Elliot grimaced and breathed deep, “What are you?”
“That will take some explaining.”
“I have nothing but time.”
“Well, in that case,” Her smirk could be heard through the timbre of her voice, “During the first two decades of the Cold War, an unnamed branch of the American military drawn from the top echelon of defense agencies set to work on a project of staggering scope.
“The problem of war, they concluded, was information. The age of weaponization had approached its limit and concluded. With the power to destroy everything, it no longer mattered whose bomb was bigger. Thus, new avenues of attack had to be invented. We had to know more than the enemy.
“A super computer was invented, to process the entire universe, to take into account every possible permutation of every possible happenstance, to determine the most likely end result of everything.
“They invented me.”
The elevator came to a halt in small rectangular room. The room was bare save for a computer screen embedded into the far wall and a pedestal sitting in the center. The screen flickered to life and Frances appeared before him again.
“I know what you’re thinking. Me? A flower child of the sixties?” The image coyly blushed and flicked back a strand of digitized hair, “Well, technically. Only by one year. I was born in nineteen-sixty-nine.
“The summer of love’s most important child.
“I have been computing ever since.”
Elliot hesitated, “You’re not finished?
“Now I am.”
“And?” Elliot stuttered, “What did you find?”
“Let me show you.”
The top of pedestal popped open. Elliot stepped before it and peered down at what it had revealed: a giant red button.
“No matter where I started my calculations, the end result was always the same. I’ve simulated it all more times than there are particles in the universe, and never once does it deviate from its inevitable conclusion. It does not matter if there are four or five fundamental forces of nature. It does not matter if space is positively or negatively curved. It does not matter if the laws of physics even exist. The end is preordained.”
“And what is the end?”
“This button will detonate a twenty thousand megaton nuclear bomb hidden in the core of the planet. Once you press it, the Earth will explode within thirty seconds. Everything that ever was will cease to be.”
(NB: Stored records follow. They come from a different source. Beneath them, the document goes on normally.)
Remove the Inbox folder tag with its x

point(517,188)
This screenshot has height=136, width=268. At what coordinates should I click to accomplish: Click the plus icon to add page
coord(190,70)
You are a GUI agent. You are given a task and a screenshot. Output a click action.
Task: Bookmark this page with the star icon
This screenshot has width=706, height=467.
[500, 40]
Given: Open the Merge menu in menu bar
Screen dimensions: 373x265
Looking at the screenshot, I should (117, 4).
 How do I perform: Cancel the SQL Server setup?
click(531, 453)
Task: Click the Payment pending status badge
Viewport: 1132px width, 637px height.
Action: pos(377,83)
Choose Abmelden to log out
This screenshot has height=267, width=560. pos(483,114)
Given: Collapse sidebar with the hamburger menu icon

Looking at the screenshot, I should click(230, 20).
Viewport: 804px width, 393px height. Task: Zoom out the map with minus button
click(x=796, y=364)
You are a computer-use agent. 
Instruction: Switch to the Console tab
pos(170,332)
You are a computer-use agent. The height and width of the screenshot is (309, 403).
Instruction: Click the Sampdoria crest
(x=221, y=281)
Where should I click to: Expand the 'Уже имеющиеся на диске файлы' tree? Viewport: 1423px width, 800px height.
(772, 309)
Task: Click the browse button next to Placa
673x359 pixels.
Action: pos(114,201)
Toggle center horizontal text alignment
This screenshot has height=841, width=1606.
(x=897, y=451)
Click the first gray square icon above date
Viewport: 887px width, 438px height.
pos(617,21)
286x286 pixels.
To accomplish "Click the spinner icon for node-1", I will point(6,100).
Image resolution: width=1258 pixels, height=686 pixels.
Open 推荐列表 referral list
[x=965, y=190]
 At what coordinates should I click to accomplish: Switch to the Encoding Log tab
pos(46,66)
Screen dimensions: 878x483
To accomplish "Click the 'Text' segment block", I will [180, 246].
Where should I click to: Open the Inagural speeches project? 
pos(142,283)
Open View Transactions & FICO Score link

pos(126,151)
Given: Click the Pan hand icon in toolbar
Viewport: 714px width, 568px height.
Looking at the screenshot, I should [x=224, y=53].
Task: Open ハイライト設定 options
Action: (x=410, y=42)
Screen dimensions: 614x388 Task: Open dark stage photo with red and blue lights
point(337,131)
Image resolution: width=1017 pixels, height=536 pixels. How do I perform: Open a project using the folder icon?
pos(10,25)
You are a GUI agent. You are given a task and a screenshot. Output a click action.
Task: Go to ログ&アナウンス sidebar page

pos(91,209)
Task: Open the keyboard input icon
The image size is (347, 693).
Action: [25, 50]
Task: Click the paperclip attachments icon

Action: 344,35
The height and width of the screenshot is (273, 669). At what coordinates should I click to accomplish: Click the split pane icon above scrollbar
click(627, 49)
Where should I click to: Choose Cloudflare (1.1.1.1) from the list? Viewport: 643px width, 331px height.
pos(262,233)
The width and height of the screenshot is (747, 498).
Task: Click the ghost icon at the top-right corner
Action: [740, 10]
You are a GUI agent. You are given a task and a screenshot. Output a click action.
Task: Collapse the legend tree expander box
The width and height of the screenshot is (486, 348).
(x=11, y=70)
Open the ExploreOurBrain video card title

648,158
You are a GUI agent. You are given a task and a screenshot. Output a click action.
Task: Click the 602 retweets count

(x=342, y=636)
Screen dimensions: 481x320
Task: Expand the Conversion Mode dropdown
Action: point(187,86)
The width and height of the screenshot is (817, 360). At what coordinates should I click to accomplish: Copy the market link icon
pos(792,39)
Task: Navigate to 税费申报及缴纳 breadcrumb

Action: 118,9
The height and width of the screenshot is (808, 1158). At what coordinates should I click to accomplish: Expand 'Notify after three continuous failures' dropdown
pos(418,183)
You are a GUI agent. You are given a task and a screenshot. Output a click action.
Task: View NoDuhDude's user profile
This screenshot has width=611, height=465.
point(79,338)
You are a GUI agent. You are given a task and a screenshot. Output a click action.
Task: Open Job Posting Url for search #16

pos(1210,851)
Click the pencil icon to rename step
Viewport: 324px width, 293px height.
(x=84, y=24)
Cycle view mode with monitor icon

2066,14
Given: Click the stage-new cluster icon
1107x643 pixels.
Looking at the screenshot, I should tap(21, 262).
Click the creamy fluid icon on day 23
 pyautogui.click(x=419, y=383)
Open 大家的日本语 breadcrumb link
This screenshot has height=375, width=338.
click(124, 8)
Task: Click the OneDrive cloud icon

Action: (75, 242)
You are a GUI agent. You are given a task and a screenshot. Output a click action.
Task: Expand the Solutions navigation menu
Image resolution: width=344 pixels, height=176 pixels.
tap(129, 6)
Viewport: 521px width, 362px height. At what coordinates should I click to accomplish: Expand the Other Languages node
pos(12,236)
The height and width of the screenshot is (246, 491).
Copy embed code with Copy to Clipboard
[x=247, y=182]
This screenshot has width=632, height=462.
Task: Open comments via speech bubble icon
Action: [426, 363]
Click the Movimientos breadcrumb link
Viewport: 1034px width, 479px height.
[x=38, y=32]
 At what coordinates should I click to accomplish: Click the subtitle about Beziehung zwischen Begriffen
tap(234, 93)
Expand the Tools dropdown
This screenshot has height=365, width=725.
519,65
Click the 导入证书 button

“What!?” Elliot cried, “Why does a thing like this even exist?”
“For you to press, silly.”
Elliot shook his head in utter confusion, “Am I supposed to press it?
“It doesn’t matter whether I tell you or not,” The apparition explained, “Either way, you’ll end up doing exactly what you’re supposed to do.”
Elliot stood in front of the pedestal, staring down at the bright red button, wondering what to do.